- [Фрагмент текста]
##########
Называя Пригова «российским Данте ХХ века», я не в последнюю очередь апеллирую к многочисленным теоретическим рассуждениям ДАПа о современном художественном языке с позиции школы московского концептуализма. Он утверждал, что в отличие от классической и модернистской литературы, ориентированной на индивидуальное, прямое высказывание художника, современный автор может быть лишь посредником, «пространством, на котором сходятся языки[6]». Творческое созидание как утопическая Вавилонская башня, которую тщетно возводят народы, говорящие на двунадесяти языках, – сам по себе мощный образ и современного художника и культуры в целом, но в данном случае меня больше интересует собственно дантовский аспект этой концепции. Улавливание, конденсация и трансформация различных языковых стихий в индивидуальном художественном пространстве в итоге приводит к образованию нового культурного нарратива, отсылающего не к окаменевшей «высокой» литературной традиции, но к живым разговорным – «варварским» – языковым практикам. Революция, которую произвел Данте в европейской культуре, и заключалась прежде всего в том, что «Божественная комедия» была написана не на средневековой латыни, выполнявшей функцию эсперанто для образованного средневекового сословия, а на народном наречии (вульгате), что ознаменовало собой рождение итальянского литературного языка. Тот же подвиг в известном смысле совершил и Пригов, сплавив разнородные уровни советской языковой реальности (уличный говор, язык окраин, канцеляризмы, партийный новояз, язык архаики, идеологические клише, блатную феню, язык литературной классики и т. д.) в новый тип художественной артикуляции[7]. Его многожанровая «тотальная инсталляция» позднесоветской цивилизации столь убедительна, что мы все невольно оказываемся персонажами его произведений.
##########
[Записи из набора данных]
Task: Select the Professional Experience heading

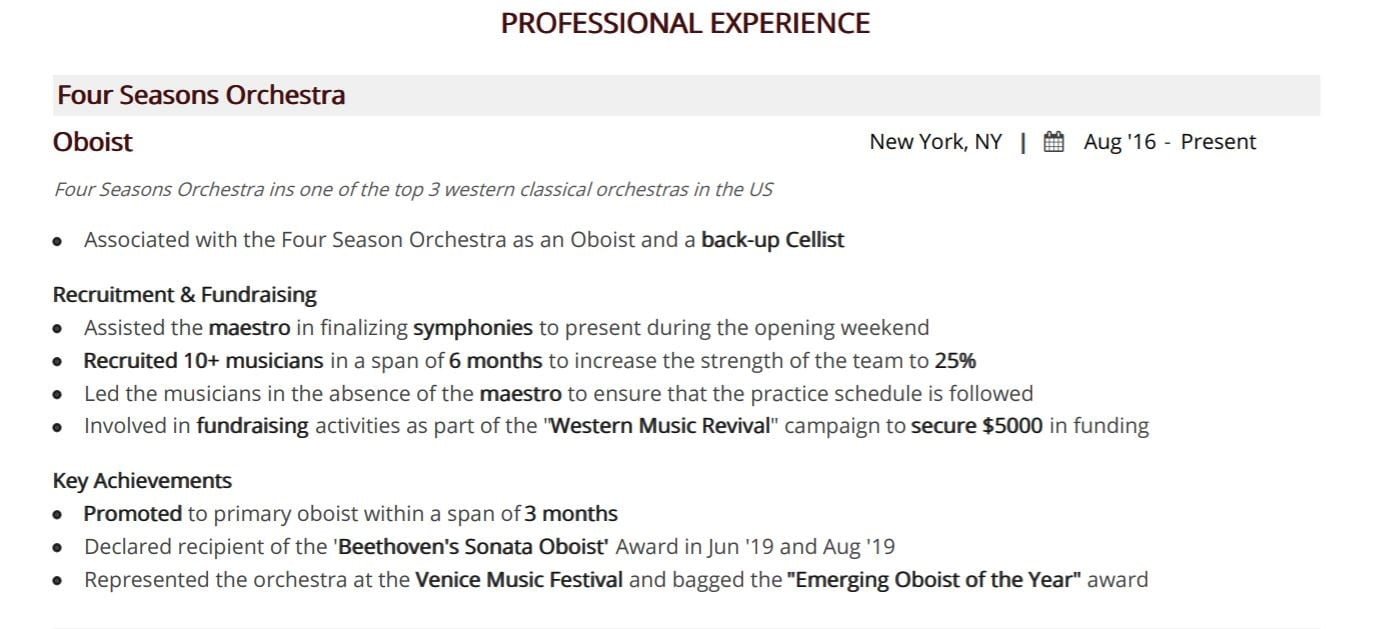Action: click(685, 23)
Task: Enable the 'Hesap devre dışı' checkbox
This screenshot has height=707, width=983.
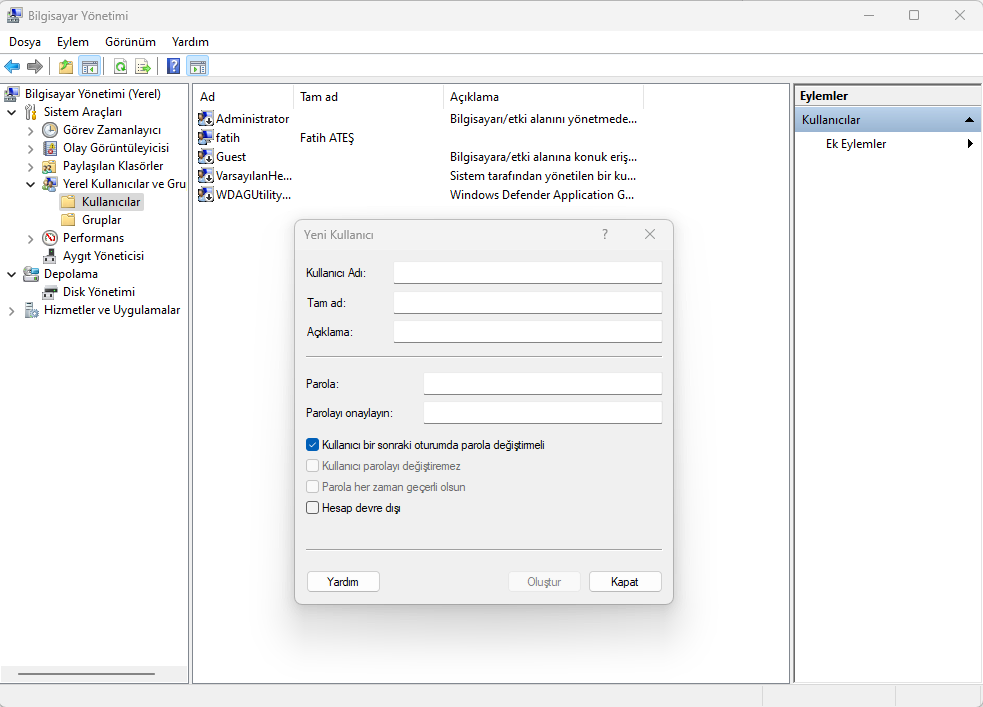Action: (313, 507)
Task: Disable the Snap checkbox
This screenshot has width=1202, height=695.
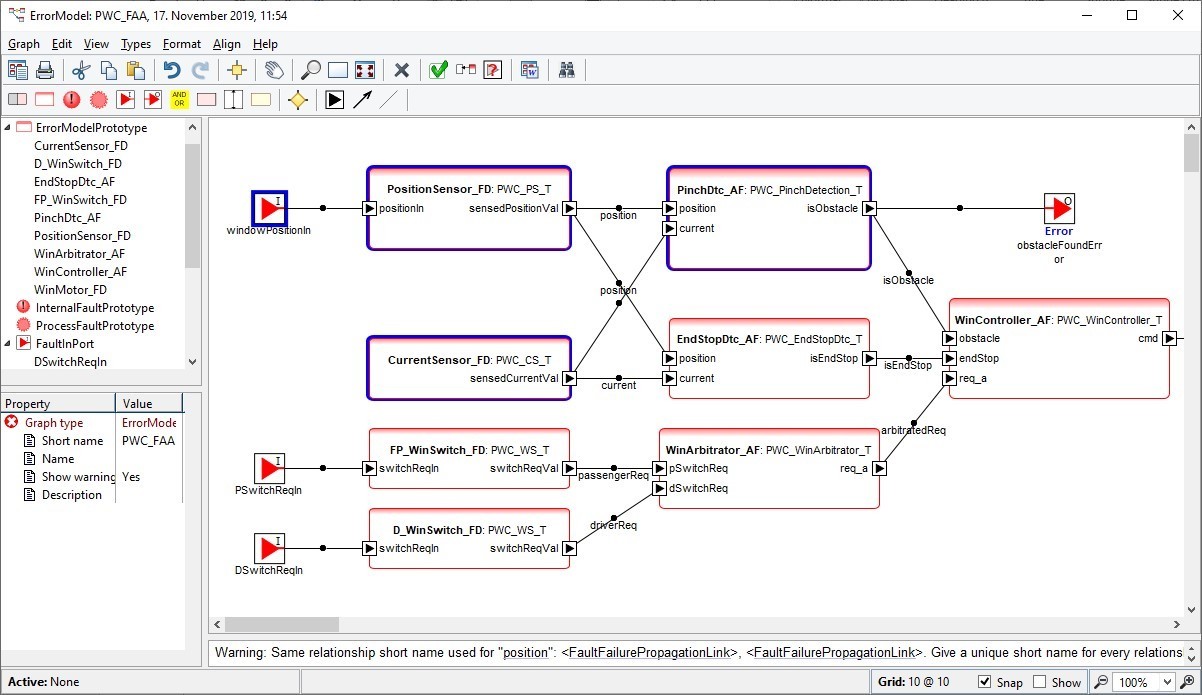Action: pos(985,682)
##########
- [Задания]
**1.** Масштабируйте записи из набора данных: перепишите все их строки вместе с формулировками заданий, умножив каждое число в ответах (координаты) на 1,45 и округлив до целого, половины вверх. Картинки в ответ не включайте.
**2.** Что могло бы идти дальше во фрагменте о Пригове и Данте? Допишите следующую часть текста после его последнего предложения.
Текст и записи никак не связаны друг с другом.

- [Ответы к заданиям]
**1.**
Task: Select the Professional Experience heading

Action: click(993, 33)
Task: Enable the 'Hesap devre dışı' checkbox
This screenshot has height=707, width=983.
Action: (454, 735)
Task: Disable the Snap checkbox
This screenshot has width=1202, height=695.
Action: pos(1428,989)

**2.**
Самопозиционирование ДАПа как Данте своего времени отчетливо видно по его отношению к культурной традиции. Подобно тому, как позднесредневековая культура творчески-произвольно апроприировала останки античного наследия при создании новой культурной парадигмы, Пригов подбирает осколки руинированной классики в качестве подсобного строительного материала для нового культурного здания эпохи. В этом смысле показательны, например, его знаменитые «Азбуки», особенно № 37 «Похоронная» («Вымерли Аристотель, Архилох, Аристофан… Агамемнон, Агриппа, Апулей, Ахматова, в общем все греки вымерли…»), которая к тому же иронически отсылает к знаменитому монологу Нины Заречной в чеховской «Чайке». Или ироническое переосмысление творчества Пушкина (например, хрестоматийное стихотворение «Узник») в контексте обыденного сознания зрелой варварской культуры:
Вот дождь идет…
Мы с тараканом
Сидим у мокрого окна.
И вдаль глядим, где из тумана
Встает желанная страна
Как некий запредельный дым.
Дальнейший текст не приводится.